Stated problem 1 — List every school subject the writer of the post about school says they take or have taken.
Stated problem 2 —
Answer these questions from the post about school:
(a) What grades does the writer say they have never needed effort to get?
(b) Where does the writer want to study?
(c) What does the writer generally do in PE now that the teachers have given up?
Stated problem 3 — Carry the post about school forward from its final sentence.

Selected text —
Well, my parents spend a lot of money sending me to private school; and why would I want to deliberately fail a test? I mean, I don't study very much if at all; less and less as exams go by (generally I'll study pretty hard for the first few to be safe, then tone it down to the required amount (which is a quick read over the notes to refresh them in my mind). I don't think the school likes the fact that I don't need the systems they teach us to achieve good grades, my PSE (Personal and Social Education or something) teacher doesn't believe me when I say so. Rambling again... Anyway, the point was, I've never needed to put any effort into getting 1s and As anyway, and I don't much see the point of doing less than my best when the exam comes around. Besides that, I want to study at Cambridge so I'll need damn good grades as well as a good interview technique (which oddly enough, I seem naturally blessed with). PE (gym) is one class my grades are terrible in - it's not a real subject, so I don't treat it as one. Music was the same, I just played around with expensive equipment until I was able to drop it. I understand the value of having these subjects, but certainly not of having them as compulsory subjects - why not have a Monopoly class? Seems about as relevant to an academic education as PE - moreso in fact. The PE teachers have given up trying to make me cooperate, so I generally just walk around with my hands folded behind my back or sort of pace about. Or use it as an opportunity to have some fun, if we're not doing something uninteresting.

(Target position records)
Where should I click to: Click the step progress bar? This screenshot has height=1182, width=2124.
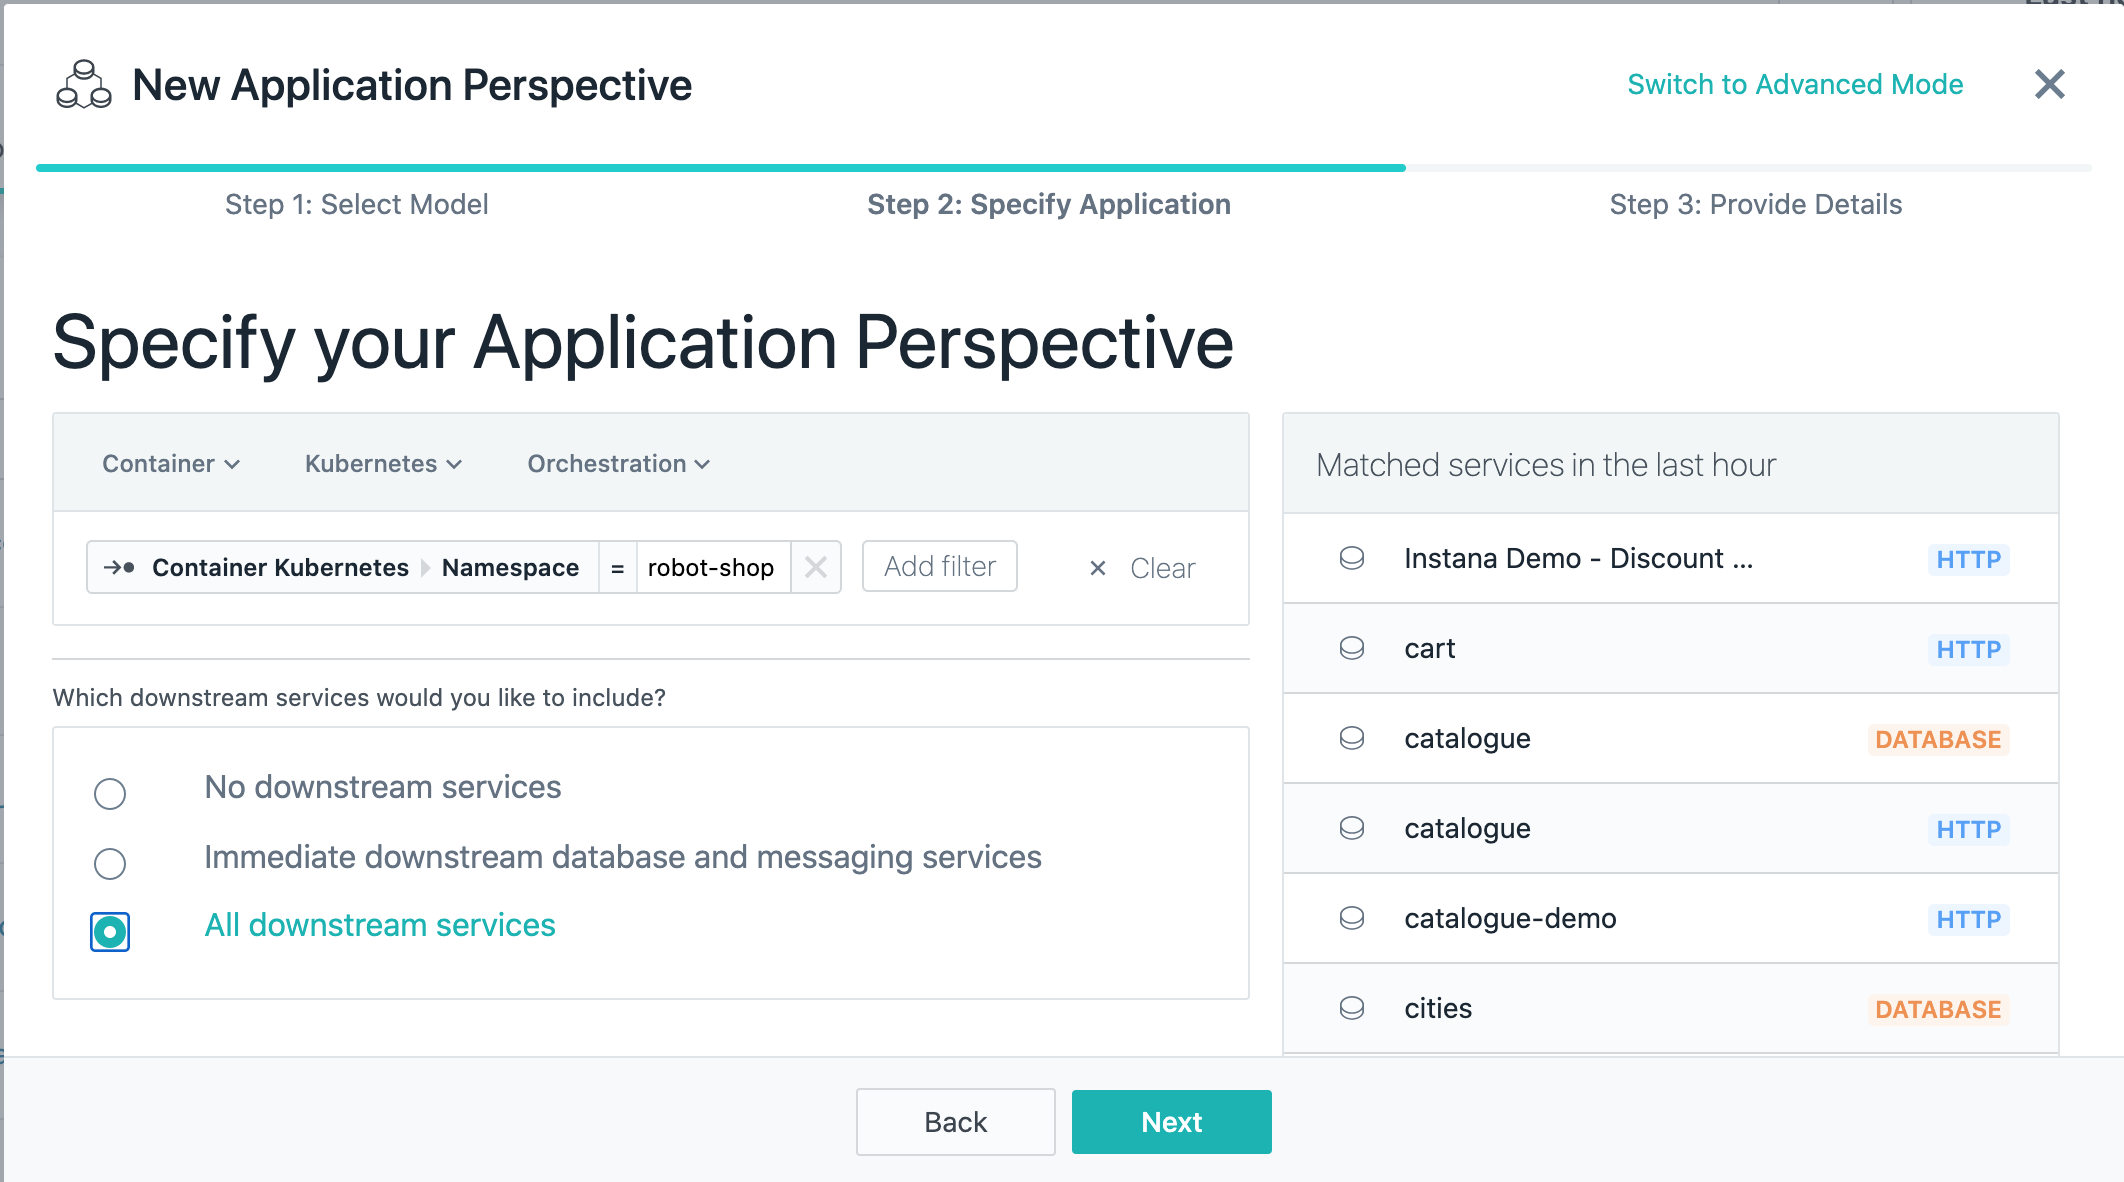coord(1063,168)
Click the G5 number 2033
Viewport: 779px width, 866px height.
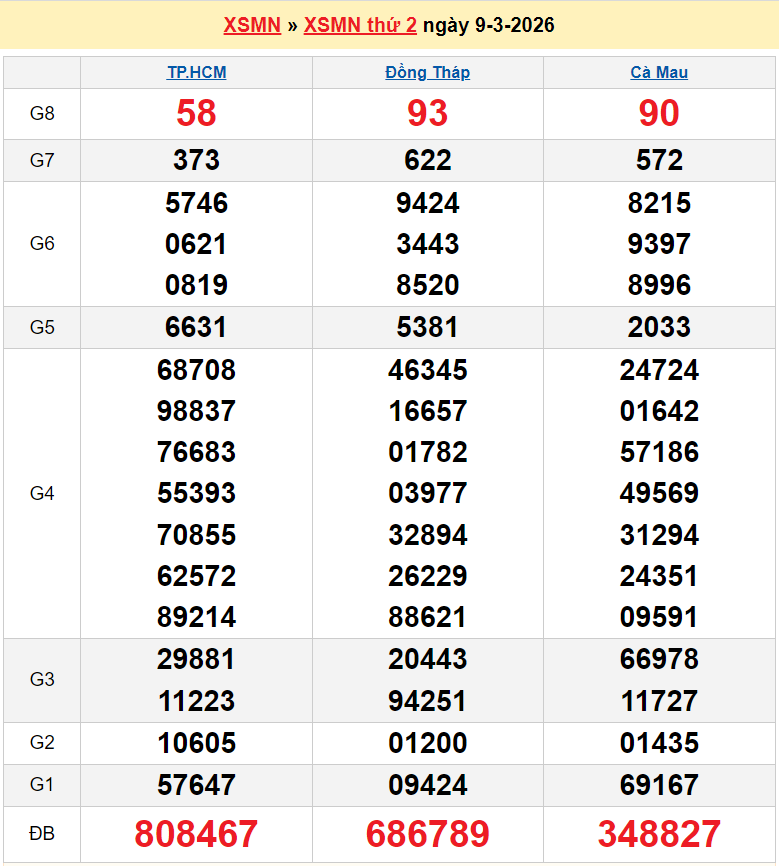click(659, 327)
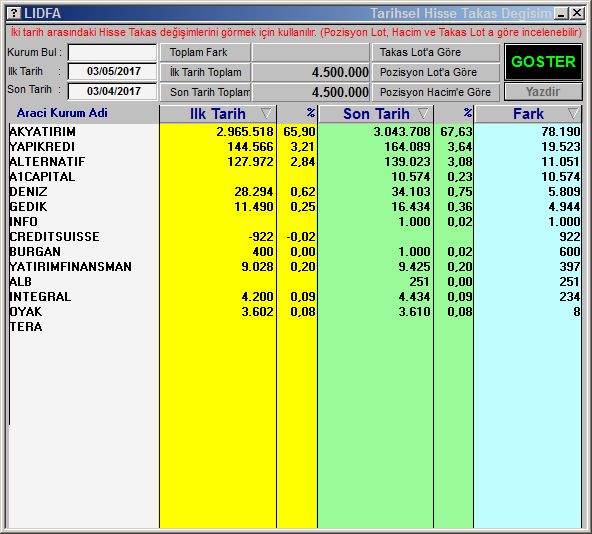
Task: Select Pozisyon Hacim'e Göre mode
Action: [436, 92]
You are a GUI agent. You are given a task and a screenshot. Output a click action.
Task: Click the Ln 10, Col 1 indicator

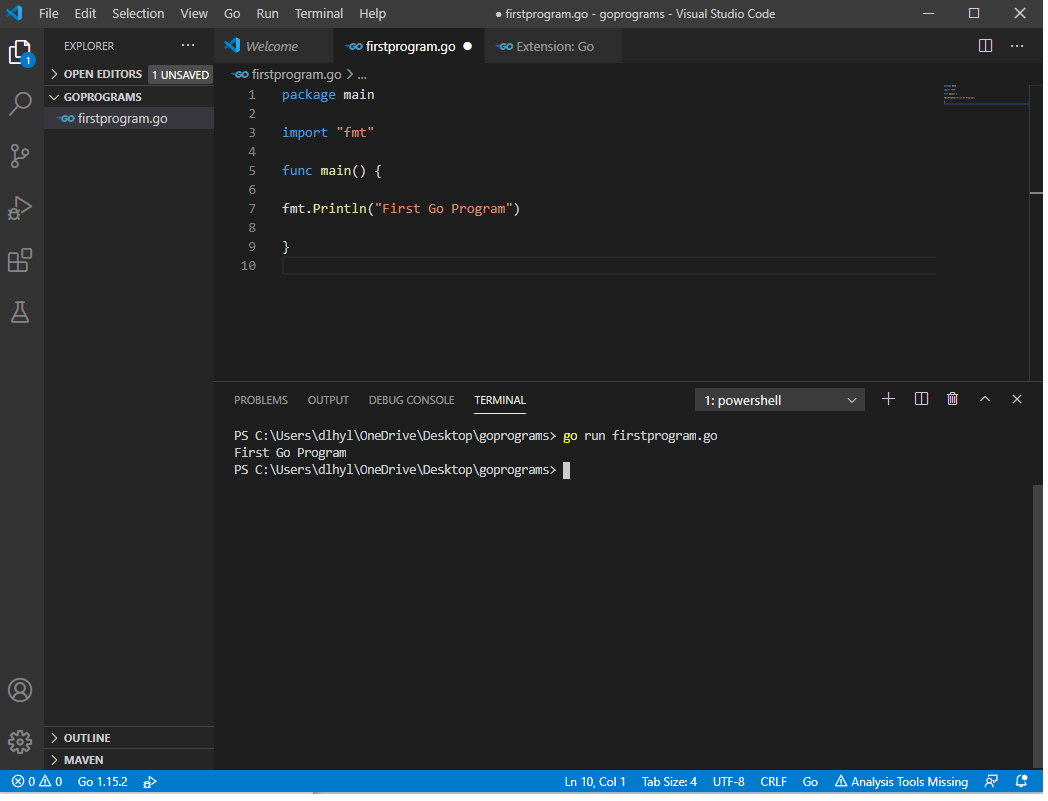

Final result 1 — PSE (Personal and Social Education), PE (gym), Music

Final result 2 —
(a) 1s and As
(b) Cambridge
(c) Walks around with hands folded behind the back or paces about

Final result 3 —
Now I'm really only taking classes I enjoy (except the nuisance that is compulsory physical education), which tend to be the ones I do particularly well in. Notably this year I pick up Philosophy, and aside from that I'm taking English (English Lit is the American equivalent, I think), Classical Studies, Latin and History.

My parents don't really interfere, they know how much I hate it when they do that, and they've seen that I get consistently good grades without any sort of intervention. I've been at the same school since I was 5, by the way, so I suppose that gives me an advantage socially - not having to meet new friends, etc. All the friends I have now were introduced to me by one friend I made on the first day by playing some dumb game, or by people he introduced me to. I've never really had to make a friend, just grow towards them.

I rarely do homework, either, but I avoid confrontation over it by being subtle. Larger assignements like essays etc. I can't avoid and will usually do, smaller ones I'll do in class or quickly during break or the reigstration period at the start of the day. American education sounds awful, by the way - but them, I don't really have a national equivalent to compare it to, going to a private school and all. It's a good school, I like it.

Anyway, even if I have to put in more effort, if I'm able to study at Cambridge and consequently spend my life doing what I love rather than having to make do with an ordinary job, then yes, it will have been worth it.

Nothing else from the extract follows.